● **What you should do**
Can you rewrite the records, from their first line through the line containing "Apply subscript formatting", as a Markdown table with a Row column for the line number and a Line column for the text, leaving out blank lines?

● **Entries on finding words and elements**

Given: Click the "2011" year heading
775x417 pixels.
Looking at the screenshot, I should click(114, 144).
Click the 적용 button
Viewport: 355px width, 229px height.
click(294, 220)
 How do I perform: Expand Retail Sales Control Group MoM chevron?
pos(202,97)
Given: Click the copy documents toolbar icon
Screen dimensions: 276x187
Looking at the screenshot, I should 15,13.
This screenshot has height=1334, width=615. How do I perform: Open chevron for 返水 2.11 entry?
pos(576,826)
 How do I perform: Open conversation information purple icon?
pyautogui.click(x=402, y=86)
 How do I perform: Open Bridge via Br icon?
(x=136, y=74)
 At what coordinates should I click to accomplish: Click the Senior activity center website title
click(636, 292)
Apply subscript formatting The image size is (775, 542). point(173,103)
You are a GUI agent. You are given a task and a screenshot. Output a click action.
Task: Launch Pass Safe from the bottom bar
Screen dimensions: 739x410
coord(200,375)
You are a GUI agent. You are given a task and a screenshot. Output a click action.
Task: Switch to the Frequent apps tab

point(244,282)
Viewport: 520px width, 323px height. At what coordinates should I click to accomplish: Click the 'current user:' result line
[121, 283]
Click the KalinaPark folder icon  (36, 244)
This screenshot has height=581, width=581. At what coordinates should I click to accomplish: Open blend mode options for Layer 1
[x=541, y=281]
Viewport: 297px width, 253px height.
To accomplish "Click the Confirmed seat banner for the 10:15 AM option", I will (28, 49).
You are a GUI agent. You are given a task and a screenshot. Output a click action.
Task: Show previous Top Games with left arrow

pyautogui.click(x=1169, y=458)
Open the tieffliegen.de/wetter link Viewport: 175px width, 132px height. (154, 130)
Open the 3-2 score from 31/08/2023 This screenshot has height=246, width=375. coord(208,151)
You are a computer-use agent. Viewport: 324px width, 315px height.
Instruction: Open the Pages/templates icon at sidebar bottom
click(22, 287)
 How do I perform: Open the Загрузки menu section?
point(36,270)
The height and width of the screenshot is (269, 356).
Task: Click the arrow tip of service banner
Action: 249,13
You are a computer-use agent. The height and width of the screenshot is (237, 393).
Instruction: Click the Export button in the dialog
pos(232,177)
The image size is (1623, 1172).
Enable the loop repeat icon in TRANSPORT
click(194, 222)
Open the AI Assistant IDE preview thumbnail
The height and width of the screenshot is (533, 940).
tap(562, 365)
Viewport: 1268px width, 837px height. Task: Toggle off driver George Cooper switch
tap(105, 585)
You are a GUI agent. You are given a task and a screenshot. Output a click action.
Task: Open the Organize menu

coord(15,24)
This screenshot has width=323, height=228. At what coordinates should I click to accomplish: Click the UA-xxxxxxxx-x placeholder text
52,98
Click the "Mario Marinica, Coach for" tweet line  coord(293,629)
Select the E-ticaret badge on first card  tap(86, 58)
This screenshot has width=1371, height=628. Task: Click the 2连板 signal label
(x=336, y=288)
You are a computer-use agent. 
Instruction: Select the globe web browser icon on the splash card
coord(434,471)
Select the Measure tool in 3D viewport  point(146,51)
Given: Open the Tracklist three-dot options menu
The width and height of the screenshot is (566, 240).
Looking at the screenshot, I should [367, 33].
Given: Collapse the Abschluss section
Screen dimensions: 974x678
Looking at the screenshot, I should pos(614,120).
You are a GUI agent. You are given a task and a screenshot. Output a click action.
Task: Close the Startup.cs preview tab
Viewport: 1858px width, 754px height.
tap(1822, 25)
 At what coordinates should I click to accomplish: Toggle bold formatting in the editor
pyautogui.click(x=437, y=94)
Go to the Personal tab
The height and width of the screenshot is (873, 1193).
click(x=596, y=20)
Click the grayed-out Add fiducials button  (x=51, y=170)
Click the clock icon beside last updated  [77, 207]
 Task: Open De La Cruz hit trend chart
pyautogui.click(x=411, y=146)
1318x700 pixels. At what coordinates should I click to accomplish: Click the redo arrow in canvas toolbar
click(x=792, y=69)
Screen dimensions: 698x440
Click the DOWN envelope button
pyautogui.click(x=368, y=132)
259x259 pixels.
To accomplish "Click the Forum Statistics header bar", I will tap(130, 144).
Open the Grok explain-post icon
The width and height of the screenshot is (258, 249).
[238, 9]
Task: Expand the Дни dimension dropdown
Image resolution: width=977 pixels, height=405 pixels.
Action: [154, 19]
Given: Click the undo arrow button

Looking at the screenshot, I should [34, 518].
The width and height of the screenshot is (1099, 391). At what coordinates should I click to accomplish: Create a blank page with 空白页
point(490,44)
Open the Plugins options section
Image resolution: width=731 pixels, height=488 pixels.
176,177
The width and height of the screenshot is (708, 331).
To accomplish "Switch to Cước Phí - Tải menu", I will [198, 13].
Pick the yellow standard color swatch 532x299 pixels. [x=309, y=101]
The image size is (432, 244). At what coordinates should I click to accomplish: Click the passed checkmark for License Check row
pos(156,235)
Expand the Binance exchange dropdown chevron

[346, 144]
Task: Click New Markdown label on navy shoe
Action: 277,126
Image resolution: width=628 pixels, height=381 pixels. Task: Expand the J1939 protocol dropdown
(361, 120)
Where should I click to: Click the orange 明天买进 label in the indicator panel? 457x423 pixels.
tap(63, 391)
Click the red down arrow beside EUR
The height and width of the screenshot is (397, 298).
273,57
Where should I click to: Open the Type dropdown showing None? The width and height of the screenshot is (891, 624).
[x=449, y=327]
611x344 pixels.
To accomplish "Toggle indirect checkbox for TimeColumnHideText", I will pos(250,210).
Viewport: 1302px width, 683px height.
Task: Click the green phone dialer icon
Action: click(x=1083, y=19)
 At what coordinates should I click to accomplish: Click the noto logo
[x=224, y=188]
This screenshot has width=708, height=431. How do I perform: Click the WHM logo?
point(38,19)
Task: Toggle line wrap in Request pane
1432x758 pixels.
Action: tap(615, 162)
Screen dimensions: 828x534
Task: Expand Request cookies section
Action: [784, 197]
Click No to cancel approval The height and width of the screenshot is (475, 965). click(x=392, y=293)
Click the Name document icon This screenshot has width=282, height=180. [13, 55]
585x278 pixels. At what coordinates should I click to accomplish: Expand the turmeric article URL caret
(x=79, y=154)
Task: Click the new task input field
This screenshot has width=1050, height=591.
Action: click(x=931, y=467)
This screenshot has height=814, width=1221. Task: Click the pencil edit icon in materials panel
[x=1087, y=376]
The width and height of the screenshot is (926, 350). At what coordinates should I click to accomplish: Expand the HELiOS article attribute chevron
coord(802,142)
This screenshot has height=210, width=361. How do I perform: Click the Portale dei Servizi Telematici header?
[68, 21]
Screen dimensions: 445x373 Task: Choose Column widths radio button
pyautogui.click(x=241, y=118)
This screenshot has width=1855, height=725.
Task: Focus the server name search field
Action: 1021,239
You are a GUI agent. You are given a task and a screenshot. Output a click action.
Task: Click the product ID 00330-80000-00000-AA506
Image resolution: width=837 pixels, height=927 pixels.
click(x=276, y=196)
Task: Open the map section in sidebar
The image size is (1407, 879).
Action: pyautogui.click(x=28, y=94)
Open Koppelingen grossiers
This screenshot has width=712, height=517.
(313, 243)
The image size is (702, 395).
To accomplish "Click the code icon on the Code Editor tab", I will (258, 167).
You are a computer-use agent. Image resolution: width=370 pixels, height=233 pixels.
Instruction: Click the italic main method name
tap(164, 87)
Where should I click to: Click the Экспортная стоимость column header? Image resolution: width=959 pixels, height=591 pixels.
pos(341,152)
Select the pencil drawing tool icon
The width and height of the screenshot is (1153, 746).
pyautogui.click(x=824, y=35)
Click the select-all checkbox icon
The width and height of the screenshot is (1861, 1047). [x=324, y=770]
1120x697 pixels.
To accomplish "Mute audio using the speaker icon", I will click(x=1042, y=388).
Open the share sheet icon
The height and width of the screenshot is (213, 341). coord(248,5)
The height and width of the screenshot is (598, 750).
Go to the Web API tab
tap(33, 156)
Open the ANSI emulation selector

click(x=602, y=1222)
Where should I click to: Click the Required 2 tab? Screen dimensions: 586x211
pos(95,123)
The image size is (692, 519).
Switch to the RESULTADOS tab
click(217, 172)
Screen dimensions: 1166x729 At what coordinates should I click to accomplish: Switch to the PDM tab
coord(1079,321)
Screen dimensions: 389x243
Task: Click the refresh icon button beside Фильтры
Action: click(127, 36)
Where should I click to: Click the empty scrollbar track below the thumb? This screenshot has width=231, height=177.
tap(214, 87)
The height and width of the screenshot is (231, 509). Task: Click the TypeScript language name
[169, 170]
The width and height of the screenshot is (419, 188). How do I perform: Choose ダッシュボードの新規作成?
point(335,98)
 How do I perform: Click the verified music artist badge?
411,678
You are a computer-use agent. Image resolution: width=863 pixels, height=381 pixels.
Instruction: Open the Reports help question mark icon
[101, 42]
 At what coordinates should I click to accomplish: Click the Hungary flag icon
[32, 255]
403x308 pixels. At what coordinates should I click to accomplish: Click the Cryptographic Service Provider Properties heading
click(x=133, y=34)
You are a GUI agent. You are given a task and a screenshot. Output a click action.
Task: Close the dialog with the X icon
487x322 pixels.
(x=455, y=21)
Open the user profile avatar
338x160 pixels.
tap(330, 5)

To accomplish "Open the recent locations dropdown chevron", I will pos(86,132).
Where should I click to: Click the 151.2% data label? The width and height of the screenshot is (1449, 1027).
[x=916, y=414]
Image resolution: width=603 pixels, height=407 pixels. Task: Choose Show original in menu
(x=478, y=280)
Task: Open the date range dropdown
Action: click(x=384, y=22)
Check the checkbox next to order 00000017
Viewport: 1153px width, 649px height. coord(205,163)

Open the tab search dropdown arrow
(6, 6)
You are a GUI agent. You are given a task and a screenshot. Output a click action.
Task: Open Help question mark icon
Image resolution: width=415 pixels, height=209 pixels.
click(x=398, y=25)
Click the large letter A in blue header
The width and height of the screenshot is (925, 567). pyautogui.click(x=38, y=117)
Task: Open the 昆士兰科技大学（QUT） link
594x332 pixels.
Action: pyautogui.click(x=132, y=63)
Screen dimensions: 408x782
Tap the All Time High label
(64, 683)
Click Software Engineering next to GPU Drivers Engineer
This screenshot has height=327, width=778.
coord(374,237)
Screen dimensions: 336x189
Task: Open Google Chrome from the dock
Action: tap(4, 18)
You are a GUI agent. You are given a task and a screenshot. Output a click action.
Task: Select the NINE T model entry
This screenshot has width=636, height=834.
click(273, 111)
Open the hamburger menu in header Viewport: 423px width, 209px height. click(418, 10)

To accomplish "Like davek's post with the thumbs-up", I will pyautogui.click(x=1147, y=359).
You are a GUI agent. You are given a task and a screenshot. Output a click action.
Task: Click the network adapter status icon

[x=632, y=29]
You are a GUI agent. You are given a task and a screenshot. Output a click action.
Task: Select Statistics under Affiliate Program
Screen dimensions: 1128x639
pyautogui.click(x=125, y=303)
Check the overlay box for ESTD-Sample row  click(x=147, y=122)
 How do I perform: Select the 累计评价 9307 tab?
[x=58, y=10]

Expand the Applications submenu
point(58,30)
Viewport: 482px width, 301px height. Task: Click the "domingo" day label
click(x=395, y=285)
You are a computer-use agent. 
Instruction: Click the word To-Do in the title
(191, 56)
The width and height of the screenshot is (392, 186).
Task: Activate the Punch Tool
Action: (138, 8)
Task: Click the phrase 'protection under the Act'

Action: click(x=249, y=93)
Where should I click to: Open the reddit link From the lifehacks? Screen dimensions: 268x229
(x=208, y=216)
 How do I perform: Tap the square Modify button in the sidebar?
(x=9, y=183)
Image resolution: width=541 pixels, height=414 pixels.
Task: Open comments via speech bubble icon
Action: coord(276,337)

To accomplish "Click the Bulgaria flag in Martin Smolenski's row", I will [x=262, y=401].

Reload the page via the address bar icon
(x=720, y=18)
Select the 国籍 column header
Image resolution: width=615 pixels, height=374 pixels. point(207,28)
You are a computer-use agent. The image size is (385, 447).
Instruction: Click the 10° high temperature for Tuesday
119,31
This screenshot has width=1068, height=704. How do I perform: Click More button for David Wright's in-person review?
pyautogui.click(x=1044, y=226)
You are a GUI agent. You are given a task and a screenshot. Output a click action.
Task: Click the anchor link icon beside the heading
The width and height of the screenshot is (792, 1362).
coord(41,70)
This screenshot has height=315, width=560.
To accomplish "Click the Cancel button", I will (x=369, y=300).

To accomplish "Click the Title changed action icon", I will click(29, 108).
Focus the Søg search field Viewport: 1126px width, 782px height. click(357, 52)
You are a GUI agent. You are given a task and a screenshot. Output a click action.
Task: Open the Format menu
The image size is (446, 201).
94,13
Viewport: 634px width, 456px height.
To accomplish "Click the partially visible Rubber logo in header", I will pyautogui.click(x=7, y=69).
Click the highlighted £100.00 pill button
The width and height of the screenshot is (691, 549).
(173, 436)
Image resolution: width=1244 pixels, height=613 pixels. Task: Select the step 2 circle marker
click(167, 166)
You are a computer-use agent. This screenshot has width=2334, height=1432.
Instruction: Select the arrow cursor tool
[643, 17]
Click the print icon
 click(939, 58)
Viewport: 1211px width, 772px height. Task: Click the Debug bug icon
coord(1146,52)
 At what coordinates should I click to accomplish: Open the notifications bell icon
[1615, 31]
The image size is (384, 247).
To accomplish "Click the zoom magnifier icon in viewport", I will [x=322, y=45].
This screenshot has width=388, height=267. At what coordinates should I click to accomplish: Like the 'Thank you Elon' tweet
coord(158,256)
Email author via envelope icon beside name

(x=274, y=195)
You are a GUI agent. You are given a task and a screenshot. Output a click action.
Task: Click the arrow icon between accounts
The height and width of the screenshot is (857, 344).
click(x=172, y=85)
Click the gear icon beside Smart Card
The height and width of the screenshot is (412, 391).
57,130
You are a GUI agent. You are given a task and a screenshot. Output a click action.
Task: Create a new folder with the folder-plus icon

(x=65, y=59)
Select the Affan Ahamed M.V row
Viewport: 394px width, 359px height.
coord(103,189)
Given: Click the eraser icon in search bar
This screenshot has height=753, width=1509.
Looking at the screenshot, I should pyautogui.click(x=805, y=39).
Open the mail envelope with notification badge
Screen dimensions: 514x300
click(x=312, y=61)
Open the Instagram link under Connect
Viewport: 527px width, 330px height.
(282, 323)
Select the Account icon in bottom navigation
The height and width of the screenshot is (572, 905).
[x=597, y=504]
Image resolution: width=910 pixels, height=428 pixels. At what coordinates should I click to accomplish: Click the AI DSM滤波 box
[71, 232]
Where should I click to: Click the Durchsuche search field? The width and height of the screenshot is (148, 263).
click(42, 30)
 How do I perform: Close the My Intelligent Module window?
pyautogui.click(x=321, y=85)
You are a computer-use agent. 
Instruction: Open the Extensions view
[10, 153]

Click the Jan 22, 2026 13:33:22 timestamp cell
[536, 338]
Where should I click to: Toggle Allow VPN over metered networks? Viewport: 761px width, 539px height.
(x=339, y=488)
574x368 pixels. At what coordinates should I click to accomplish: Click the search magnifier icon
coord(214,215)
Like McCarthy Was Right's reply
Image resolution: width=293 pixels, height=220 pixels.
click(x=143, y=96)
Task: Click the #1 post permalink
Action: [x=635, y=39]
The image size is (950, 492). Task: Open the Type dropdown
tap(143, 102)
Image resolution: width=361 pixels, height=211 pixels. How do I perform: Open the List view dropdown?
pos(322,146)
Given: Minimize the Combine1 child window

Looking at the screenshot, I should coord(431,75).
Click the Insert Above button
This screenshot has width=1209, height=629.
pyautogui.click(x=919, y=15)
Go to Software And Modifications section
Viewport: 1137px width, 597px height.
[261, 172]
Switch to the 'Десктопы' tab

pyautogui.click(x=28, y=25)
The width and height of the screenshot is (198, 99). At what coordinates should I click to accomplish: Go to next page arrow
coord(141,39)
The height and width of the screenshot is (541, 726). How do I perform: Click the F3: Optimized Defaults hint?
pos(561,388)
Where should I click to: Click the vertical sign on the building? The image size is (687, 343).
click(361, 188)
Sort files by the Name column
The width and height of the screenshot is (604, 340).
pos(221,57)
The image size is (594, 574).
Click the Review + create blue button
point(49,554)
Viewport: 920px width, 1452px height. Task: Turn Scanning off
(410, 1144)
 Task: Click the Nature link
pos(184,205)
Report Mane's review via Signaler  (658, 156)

● **Finished exercise**
| Row | Line |
|---|---|
| 1 | Given: Click the "2011" year heading |
| 2 | 775x417 pixels. |
| 3 | Looking at the screenshot, I should click(114, 144). |
| 4 | Click the 적용 button |
| 5 | Viewport: 355px width, 229px height. |
| 6 | click(294, 220) |
| 7 |  How do I perform: Expand Retail Sales Control Group MoM chevron? |
| 8 | pos(202,97) |
| 9 | Given: Click the copy documents toolbar icon |
| 10 | Screen dimensions: 276x187 |
| 11 | Looking at the screenshot, I should 15,13. |
| 12 | This screenshot has height=1334, width=615. How do I perform: Open chevron for 返水 2.11 entry? |
| 13 | pos(576,826) |
| 14 |  How do I perform: Open conversation information purple icon? |
| 15 | pyautogui.click(x=402, y=86) |
| 16 |  How do I perform: Open Bridge via Br icon? |
| 17 | (x=136, y=74) |
| 18 |  At what coordinates should I click to accomplish: Click the Senior activity center website title |
| 19 | click(636, 292) |
| 20 | Apply subscript formatting The image size is (775, 542). point(173,103) |